Judge queries second Leveson probe
The judge leading the Leveson Inquiry into media standards has suggested the planned second part of his probe - into specific allegations of wrongdoing at the News of the World - may not go ahead.
The lengthy delay caused by the need to await the conclusion of police investigations and possible trials means that it will be "very many months, if not longer" before the second part of the inquiry can begin, said Lord Justice Leveson.
Although he did not rule out pressing ahead as planned, he suggested that consideration should be given to the value of a second inquiry which would involve "enormous cost" to taxpayers and participants and would "trawl over" material which is many years out of date.
In a ruling published late on Tuesday on the inquiry website, Lord Justice Leveson said he believed it was "in everyone's interests" to allow the first part of his investigation at the Royal Courts of Justice to go "as far as it possibly can" in the hope of answering public concerns about press behaviour.

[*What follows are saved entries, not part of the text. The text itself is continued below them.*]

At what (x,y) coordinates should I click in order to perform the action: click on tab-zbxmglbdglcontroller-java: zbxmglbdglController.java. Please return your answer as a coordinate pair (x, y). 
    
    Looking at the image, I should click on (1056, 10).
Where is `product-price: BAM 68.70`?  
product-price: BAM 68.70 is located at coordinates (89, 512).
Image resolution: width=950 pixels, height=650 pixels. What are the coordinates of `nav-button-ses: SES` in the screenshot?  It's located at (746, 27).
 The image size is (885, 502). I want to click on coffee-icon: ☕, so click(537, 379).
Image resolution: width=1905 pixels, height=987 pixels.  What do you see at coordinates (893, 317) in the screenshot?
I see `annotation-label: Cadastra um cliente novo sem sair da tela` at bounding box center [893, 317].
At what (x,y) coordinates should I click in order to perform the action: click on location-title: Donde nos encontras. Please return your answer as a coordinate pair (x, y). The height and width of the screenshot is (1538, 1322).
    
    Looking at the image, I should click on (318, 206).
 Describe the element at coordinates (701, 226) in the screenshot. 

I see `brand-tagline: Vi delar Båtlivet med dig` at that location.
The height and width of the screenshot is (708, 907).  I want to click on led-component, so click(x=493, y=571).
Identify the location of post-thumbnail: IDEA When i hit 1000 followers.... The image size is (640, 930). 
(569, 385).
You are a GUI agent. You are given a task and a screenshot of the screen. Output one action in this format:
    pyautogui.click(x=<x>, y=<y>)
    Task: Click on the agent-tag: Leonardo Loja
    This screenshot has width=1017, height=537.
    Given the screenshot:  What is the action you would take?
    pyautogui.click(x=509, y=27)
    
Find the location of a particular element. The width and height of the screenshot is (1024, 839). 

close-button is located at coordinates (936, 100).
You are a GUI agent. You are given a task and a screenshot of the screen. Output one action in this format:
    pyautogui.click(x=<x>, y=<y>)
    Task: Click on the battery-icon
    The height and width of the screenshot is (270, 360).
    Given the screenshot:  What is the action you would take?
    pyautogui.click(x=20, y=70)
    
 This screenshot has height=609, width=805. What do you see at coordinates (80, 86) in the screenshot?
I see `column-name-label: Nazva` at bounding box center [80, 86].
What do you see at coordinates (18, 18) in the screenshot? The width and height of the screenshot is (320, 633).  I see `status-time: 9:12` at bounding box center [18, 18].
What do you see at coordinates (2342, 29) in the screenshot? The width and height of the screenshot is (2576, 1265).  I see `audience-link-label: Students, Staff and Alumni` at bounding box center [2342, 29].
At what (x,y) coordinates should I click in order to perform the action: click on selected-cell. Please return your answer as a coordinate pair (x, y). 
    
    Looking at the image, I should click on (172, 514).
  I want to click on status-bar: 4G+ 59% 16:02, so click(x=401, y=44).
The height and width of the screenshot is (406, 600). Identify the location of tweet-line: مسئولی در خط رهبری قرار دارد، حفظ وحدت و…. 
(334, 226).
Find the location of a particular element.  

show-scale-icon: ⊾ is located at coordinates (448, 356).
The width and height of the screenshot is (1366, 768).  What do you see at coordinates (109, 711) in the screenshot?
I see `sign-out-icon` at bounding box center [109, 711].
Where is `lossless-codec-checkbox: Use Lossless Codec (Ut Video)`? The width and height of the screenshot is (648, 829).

When Prime Minister David Cameron commissioned the probe in the wake of revelations about phone-hacking at the News of the World in July 2011, he gave Lord Justice Leveson a remit to carry out an inquiry in two parts.
The first, to start immediately, would inquire into the "culture, practices, and ethics" of the media, including contacts and relationships between the press, politicians and police, and make recommendations for a more effective policy and regulatory regime in the future.
Only after the completion of any police investigations or trials would the judge begin the second part of the inquiry, addressing "the extent of unlawful or improper conduct within News International, other newspaper organisations and, as appropriate, other organisations within the media", as well as allegations of corrupt payments to police and complaints about the initial police response to phone-hacking claims.
With police currently investigating a number of individuals and no indication of whether or when any prosecutions may be brought, it is thought likely to be 18 months or longer before the second part of the inquiry can begin.
Lord Justice Leveson stressed that the possibility that the second part of the inquiry may not go ahead has not affected his approach to the first part.
But he added: "It is undeniably a sensible strategic consideration for those who have participated in this inquiry."